A. DEGORCE-CADOT (p. 185-199).

CHAPITRE X

ÉMOTIONS

La nuit suivante, alors que tout dans la nature était silencieux comme dans une tombe, vers trois heures du matin, une ombre noire se glissa dans les broussailles entourant la Block-House.

Cette ombre n’était autre que maître Caton qui venait faire une dernière visite à Dudley.

Après avoir ouvert la porte avec précaution, il se trouva en face du jeune prisonnier qui, revêtu d’un costume complet de batelier, pistolets à la ceinture, hache au côté, un grand aviron sur l’épaule, attendait le nègre avec une certaine impatience.

— Oh ! Massa Dudley ! comme vous êtes ressemblant s’écria le moricaud en apercevant le jeune homme ; ah ! Miss Lucy est aussi habile que le tailleur du village ; vous a-elle fait là de beaux habits yah ! yah ! je crois voir Pad le batelier.

— Plus bas, innocent et pas tant de paroles ; tu vois bien que le temps presse. Dans une heure il fera jour, et ce nigaud de Perkins qu’on m’a donné pour geôlier, viendra visiter les lieux, en m’apportant une affreuse pitance pour la journée. Voyons, as-tu dans ta poche un briquet en bon état et de l’amadou bien sec ?

— Oui, voilà, Massa Dudiey.

— Bien et des mèches soufrées, en as-tu fait de nouvelles celles que tu m’avais apportées sont humides, elles ne brûleraient pas bien.

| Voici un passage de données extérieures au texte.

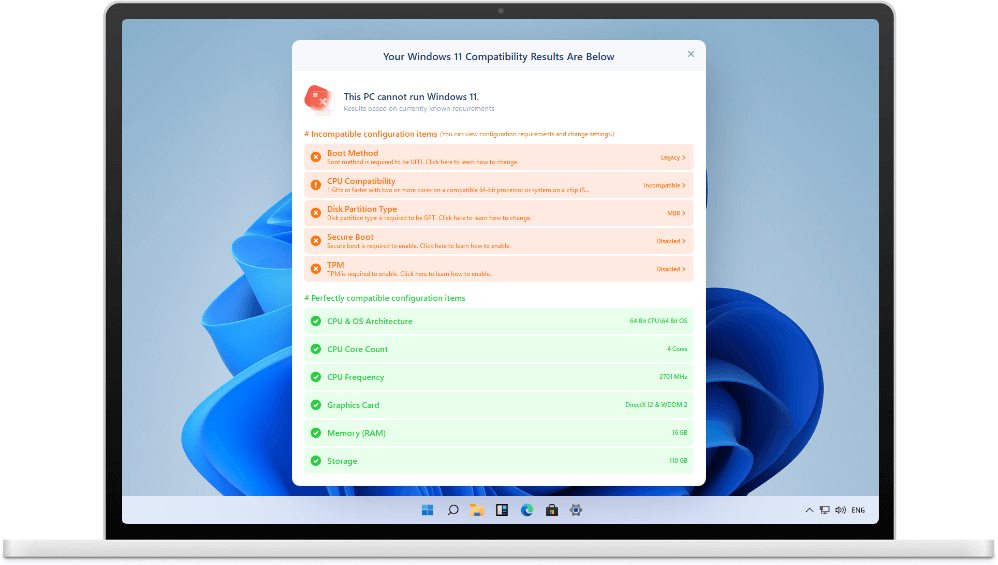
Task: Show hidden icons via tray caret
Action: coord(810,510)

— Oh ! Massa Dudley ! quelle mauvaise tête a Caton ! j’ai oublié…! faut-il que je coure en chercher ?

— Oui ! il ne manquerait plus que cela ! nous finirions par ne plus partir. Tant pis, je vais préparer mon artifice avec ce que nous avons ; arrivera ce qui pourra. En attendant, veille au grain, Boule noire !

— Oui, Massa Dudley : n’ayez pas peur. Caton est un rusé compère qui ne se laisse jamais surprendre.

Dudley rentra dans l’intérieur de la Block-House pour préparer ce qu’il appelait «  son artifice.  »

Il s’agissait tout simplement d’une belle et bonne mine qui devait correspondre avec la provision de poudre, et faire sauter la vénérable et inutile forteresse. La prison anéantie, personne ne s’aviserait de croire que le prisonnier aurait survécu ; l’évasion de Dudley obtenait un succès assuré.

Ce plan avait été imaginé un peu par toutes les parties intéressées ; Caton lui-même avait fait les frais d’une idée : il avait pensé à revêtir un mannequin en paille, des habits de Charles ; il avait bourré ce mannequin de quelques os préalablement calcinés. Le tout devait indubitablement brûler ou être déchiré par l’explosion, et passerait pour les restes lamentables du prisonnier.

L’opération de Dudley était assez longue à terminer, car il lui fallait réunir ensemble des mèches de diverses longueurs, les disposer dans plusieurs directions, défoncer quelques barils de poudre pour assurer l’explosion toutes choses qu’il n’avait pu faire d’avance, soit dans la crainte des visites de son geôlier, soit parce que l’humidité aurait avarié la poudre.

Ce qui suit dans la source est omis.